Przekonany byłem, że usłyszę, że nie ma śladów trotylu. Odpowiedź [Seremeta - red.]: "tak mamy taką informację, wiemy o wysoko energetycznych cząsteczką, które mogą wchodzić w skład materiałów wybuchowych". Mówił, że wolałby tego nie publikować. Prokuratura nie jest w stanie stwierdzić, jakiego rodzaju są te cząsteczki, że trzeba poczekać na ekspertyzy. Ani razu nie zasugerował, że mogą wskazywać na inne pochodzenie niż materiały wybuchowe. Dodał: "wiedzieliśmy, że sprawa prędzej czy później wycieknie. Wiedzieliśmy, że część prokuratorów postanowiła szybko pochwalić się odkryciami".
Wróblewski przyznaje, że błędem był brak dokładnej weryfikacji. – Szczegół to potęga, zadaj wszystkie pytania, których byś normalnie w życiu nie zadał – mówi w oświadczeniu.

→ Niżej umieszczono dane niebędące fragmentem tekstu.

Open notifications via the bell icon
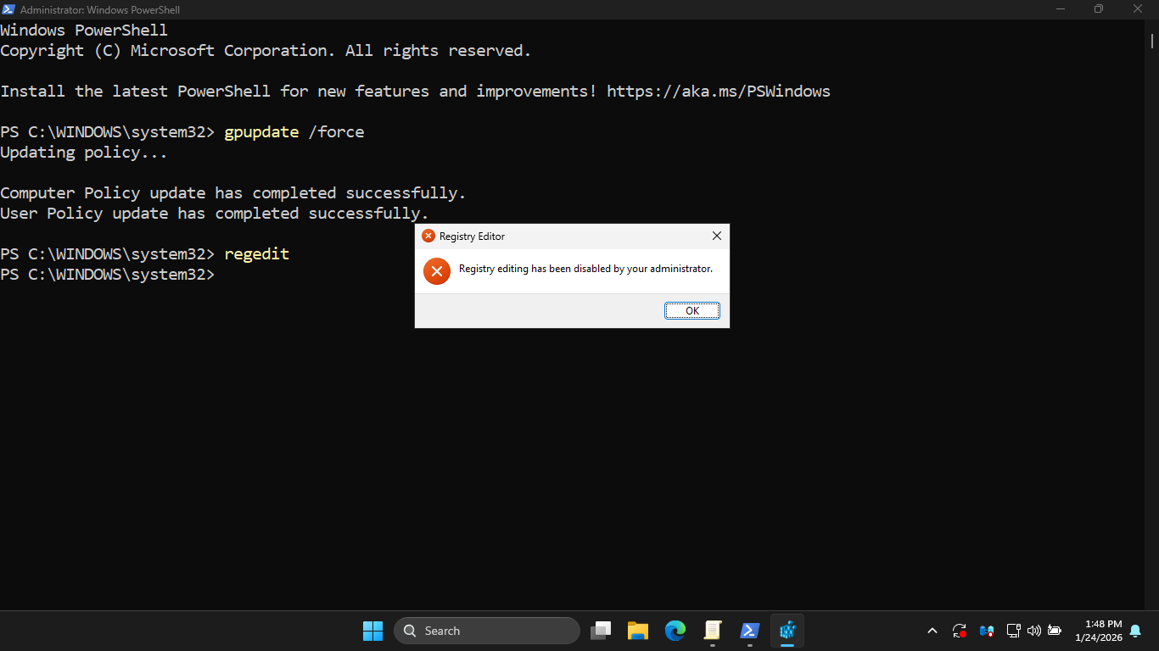This screenshot has height=651, width=1159. tap(1135, 631)
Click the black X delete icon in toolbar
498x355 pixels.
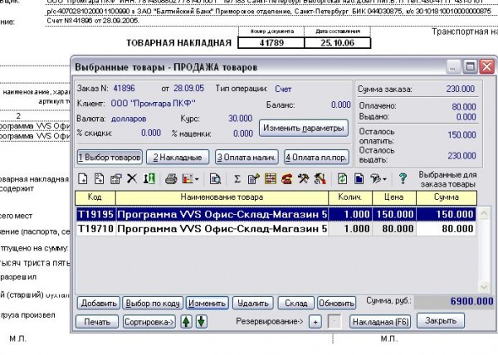tap(132, 178)
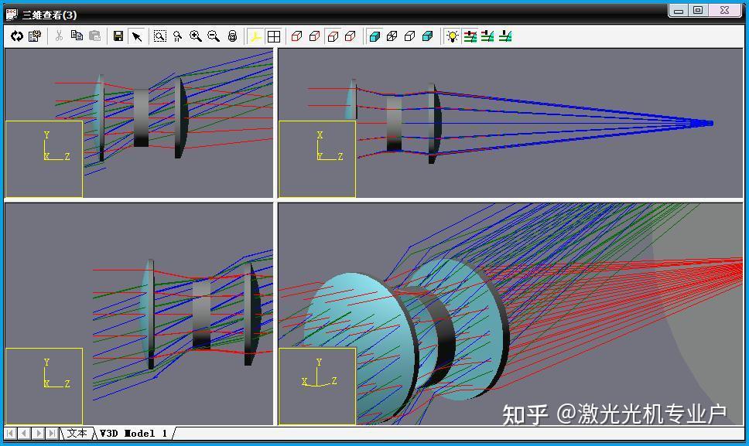This screenshot has width=749, height=446.
Task: Open the viewer settings/properties icon
Action: (x=33, y=36)
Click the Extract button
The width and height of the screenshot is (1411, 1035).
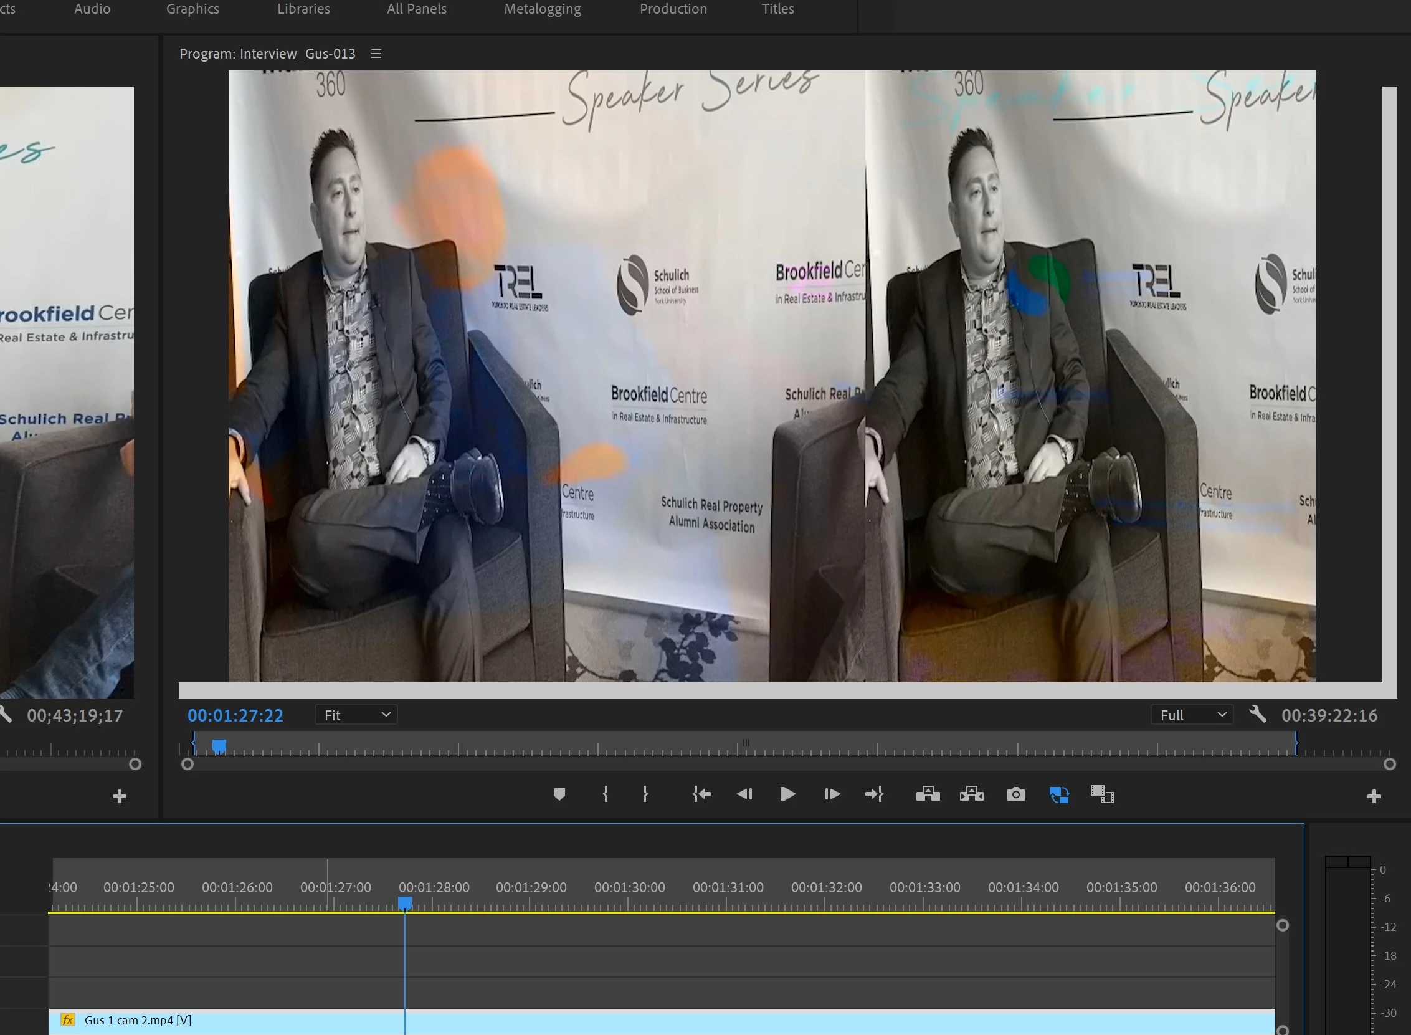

Nie wierzę i nie wierzyłem w zamach.
Były naczelny "Rz" twierdzi też, że dostał od Grzegorza Hajdarowicza pozwolenie na publikację i wydawca wiedział o materiale. Komentując zwolnienia w redakcji, które były następstwem artykułu, zapytał: "Zastraszanie dziennikarzy i grożenie odpowiedzialnością finansową – czy to troska o standardy czy o własne interesy?".
Nie dawało nam spokoju, co tak naprawdę wykryły czujniki. Gmyz przed 22 wrócił ze spotkania z informatorem i powiedział: "tak to był trotyl, na pewno trotyl".
Zapłaciłem największą cenę, podważono wiarygodność 26 lat rozsypało się.